Nigeria is yet to overcome these incoherences. The implication is that the country lacks the coherence required to be an effective state that can drive development and social stability. These incoherences drain Nigeria of the ability to moderate conflicts and implement a development agenda. Peter Evans attributes the success of the East Asian economies to how political authority was embedded in society. The state-society relationship, otherwise called ‘political settlement’, is one of the most critical determinants of economic development. A state like Nigeria where its institutions are captured by sectional interest – whether ethnic, religious or social – to the point that it cannot protect its citizens from genocidal attack or targeted killing of the sort that took place in Plateau, lacks effectiveness.

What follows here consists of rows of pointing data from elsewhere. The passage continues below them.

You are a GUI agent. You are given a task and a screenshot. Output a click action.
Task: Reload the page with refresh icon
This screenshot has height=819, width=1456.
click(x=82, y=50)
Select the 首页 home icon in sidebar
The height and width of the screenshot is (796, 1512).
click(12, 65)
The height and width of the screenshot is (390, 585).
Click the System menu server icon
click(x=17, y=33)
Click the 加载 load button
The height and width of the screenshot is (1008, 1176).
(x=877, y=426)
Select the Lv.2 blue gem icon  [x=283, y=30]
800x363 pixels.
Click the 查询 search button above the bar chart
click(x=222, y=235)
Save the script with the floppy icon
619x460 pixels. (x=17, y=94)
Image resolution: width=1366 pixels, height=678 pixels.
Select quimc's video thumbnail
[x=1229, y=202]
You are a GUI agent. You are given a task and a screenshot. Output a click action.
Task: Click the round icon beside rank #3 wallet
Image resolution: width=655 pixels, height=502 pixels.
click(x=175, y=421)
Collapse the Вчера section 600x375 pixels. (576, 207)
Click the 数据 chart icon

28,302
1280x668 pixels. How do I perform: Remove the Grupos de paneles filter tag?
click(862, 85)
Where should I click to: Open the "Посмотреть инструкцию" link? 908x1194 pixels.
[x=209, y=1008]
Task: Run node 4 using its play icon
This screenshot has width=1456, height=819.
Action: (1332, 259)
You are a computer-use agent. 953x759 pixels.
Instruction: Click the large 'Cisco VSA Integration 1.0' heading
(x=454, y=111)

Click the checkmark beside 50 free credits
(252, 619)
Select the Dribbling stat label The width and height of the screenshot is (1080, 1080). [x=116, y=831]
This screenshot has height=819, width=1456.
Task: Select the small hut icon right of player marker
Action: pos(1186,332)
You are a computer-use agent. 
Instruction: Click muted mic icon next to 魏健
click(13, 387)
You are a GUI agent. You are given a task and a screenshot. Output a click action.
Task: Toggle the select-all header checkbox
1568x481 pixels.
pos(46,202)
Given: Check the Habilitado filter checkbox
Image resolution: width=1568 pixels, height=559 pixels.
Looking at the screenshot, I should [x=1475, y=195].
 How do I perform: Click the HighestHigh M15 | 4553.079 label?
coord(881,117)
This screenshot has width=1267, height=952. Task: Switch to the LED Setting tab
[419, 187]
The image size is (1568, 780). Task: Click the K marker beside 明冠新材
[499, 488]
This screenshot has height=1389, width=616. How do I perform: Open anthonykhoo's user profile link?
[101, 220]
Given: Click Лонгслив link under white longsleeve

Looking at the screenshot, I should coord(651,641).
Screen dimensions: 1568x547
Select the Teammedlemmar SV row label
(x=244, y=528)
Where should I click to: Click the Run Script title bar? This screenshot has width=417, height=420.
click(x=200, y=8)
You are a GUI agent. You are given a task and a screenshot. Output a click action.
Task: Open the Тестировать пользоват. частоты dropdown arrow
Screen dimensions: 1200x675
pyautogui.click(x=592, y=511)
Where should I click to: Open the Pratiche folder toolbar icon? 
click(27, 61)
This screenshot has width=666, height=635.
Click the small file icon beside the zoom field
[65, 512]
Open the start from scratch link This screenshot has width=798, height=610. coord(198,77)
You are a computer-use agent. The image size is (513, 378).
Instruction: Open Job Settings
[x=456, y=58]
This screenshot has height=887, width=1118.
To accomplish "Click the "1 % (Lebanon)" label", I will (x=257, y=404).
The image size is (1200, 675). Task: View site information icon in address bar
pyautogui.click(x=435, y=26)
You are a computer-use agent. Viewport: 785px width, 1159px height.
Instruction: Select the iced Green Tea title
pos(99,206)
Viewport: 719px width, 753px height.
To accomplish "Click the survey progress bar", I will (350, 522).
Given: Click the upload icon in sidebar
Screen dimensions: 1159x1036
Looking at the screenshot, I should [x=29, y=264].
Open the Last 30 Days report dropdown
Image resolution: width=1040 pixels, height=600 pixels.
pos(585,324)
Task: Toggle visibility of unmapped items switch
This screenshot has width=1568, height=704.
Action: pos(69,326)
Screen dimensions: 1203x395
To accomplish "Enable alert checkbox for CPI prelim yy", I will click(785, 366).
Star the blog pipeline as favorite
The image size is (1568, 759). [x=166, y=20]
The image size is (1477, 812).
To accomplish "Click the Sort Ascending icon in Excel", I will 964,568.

Nigeria is showing strong signs of failure. The inability to impose the rule of law in the sense of democratic citizenship that consists foremost in the protection of lives of Nigerian citizens from external and internal threats is its gravest signs of state failure. A state where religious and ethnic brigands can easily massacre other citizens and never get restrained or punished is at the lowest rump of the descent to state failure. It is time to draw Nigeria back by resolving its two incoherences of citizenship and state and religion.

Sam Amadi, PhD, a former Chairman of the Nigerian Electricity Regulatory Commission, is the Director of Abuja School of Social and Political Thoughts.